Das lokale Forum, wie wir es in Kleve planen, zeichnet sich dadurch aus, dass wir auf relativ kleiner Fläche ein Sortiment anbieten, das besonders stark auf die örtlichen Bedürfnisse zugeschnitten ist. In Kleve haben wir die Rolle des klassischen Nahversorgers.
Haben Sie schon entschieden, wie Sie Ihre 131 Standorte jeweils den Warenhaus-Kategorien zuordnen?
Ja. Zu den Weltstadthäusern gehören beispielsweise die Filialen Berlin-Alexanderplatz, München-Marienplatz, Hamburg-Mönckebergstraße und unser Standort Hohe Straße in Köln.
Wo ordnen Sie die Warenhäuser aus dem Ruhrgebiet ein?
Unsere Filialen in Bochum, Essen und Mülheim sind ein regionaler Magnet. Gelsenkirchen ordnen wir als lokales Forum ein. Ganz wichtig ist dabei: Wir denken nicht in starren Kategorien. In die Zuordnung kann abhängig von der jeweiligen Entwicklung vor Ort Bewegung kommen. Die Kunden entscheiden dies letztlich mit ihren lokalen Bedürfnissen, nicht ein Planungsteam in Essen. Die Sortimentssteuerung durch unseren Einkauf wird daher noch viel granularer anhand der Kundenbedürfnisse auch innerhalb dieser Kategorien stattfinden.
Ihr Neustart ist für Oktober geplant. Verschwinden dann auch die Namen Karstadt und Kaufhof aus den Innenstädten? Bleibt lediglich der Name Galeria?

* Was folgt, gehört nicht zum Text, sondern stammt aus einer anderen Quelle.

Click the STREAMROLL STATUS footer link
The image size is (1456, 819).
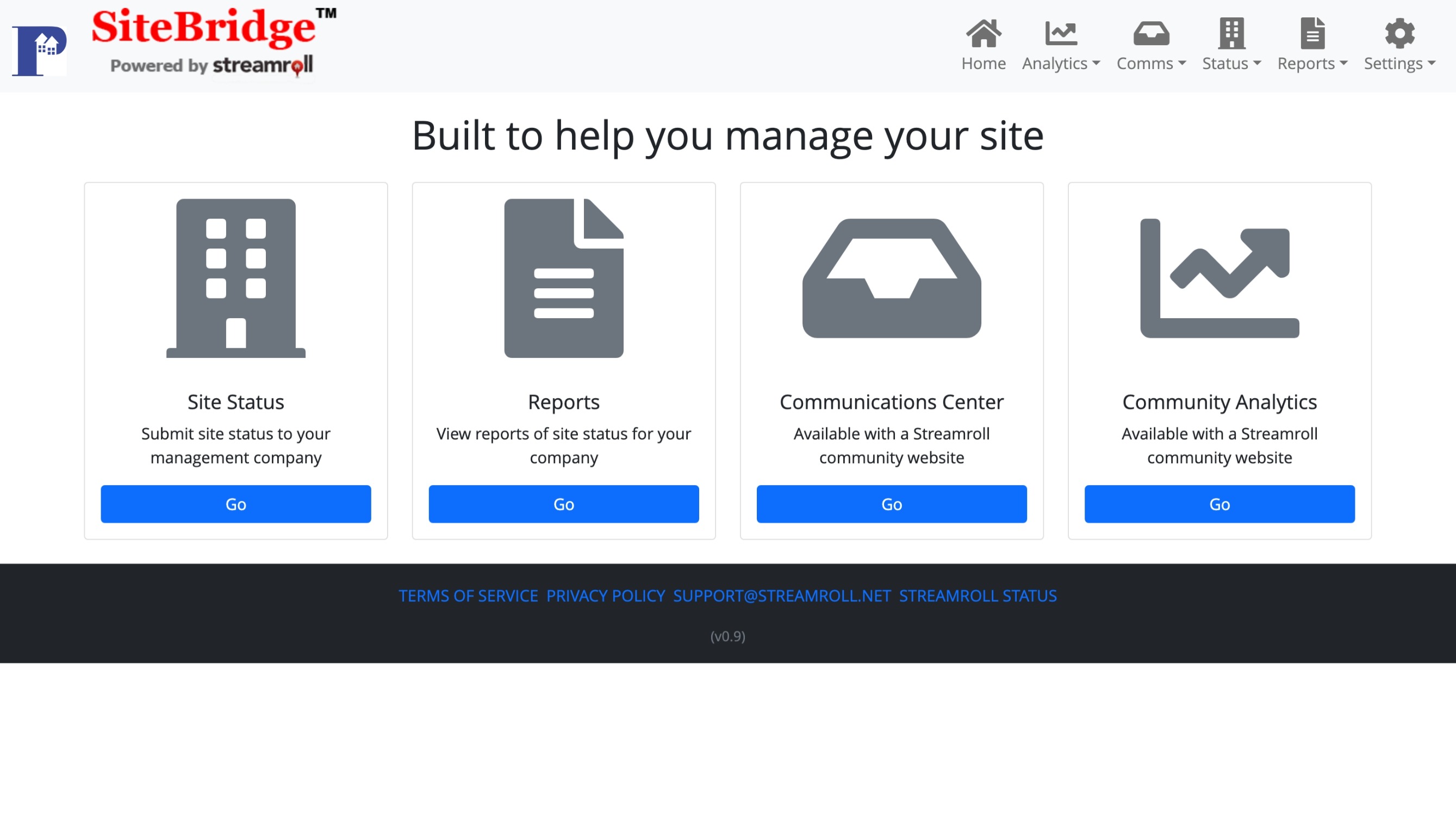coord(978,596)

Uns treibt um, dass wir als ein gemeinsames Unternehmen wahrgenommen werden wollen. Das muss sich auch im Markennamen abbilden. Manche sagen ja, was wir vorhaben, sei so, als wolle man aus Borussia Dortmund und Schalke 04 einen FC Ruhrgebiet formen. Aber das ist es nicht. Wir werden unsere Geschichte behalten. Für unsere Menschen ist es wichtig, wo sie herkommen. Das umfasst beispielsweise auch Horten und Hertie. Aber jetzt gehen wir gemeinsam weiter. Natürlich hat uns in den letzten 15 Monaten auch das gemeinsame Erleben der Pandemie zusammengeschweißt. Wir haben schon eine ganz neue, gemeinsame Geschichte.
Soll ein neuer Name auch unterstreichen, dass es einen echten Neustart des Unternehmens gibt?
Ja. Die eigentliche Veränderung der Branche hat in den vergangenen Jahren außerhalb des Warenhauses stattgefunden. Es sind milliardenschwere Imperien im Onlinehandel entstanden, die unser Geschäft im Kern verändert haben. Daher ist es gut, wenn wir unsere Kräfte bündeln.
Welche Schäden gab es durch die Flutkatastrophe an Ihren Warenhaus-Standorten?
Wir waren erschüttert, was die Flut in Euskirchen angerichtet hat. Das Untergeschoss stand komplett unter Wasser. Es laufen Aufräumarbeiten und die Filiale muss renoviert werden. Es wird noch ein paar Wochen dauern, bis sie wieder an den Start gehen kann. Auch an unseren Standorten in Hagen und Dortmund hat es Schäden gegeben. Aber am meisten hat mich berührt, was einzelnen Kolleginnen und Kollegen passiert ist, die teilweise alles verloren haben. Wir haben versucht, das so gut es geht zu lindern – gemeinsam mit unserem Sozialpartner.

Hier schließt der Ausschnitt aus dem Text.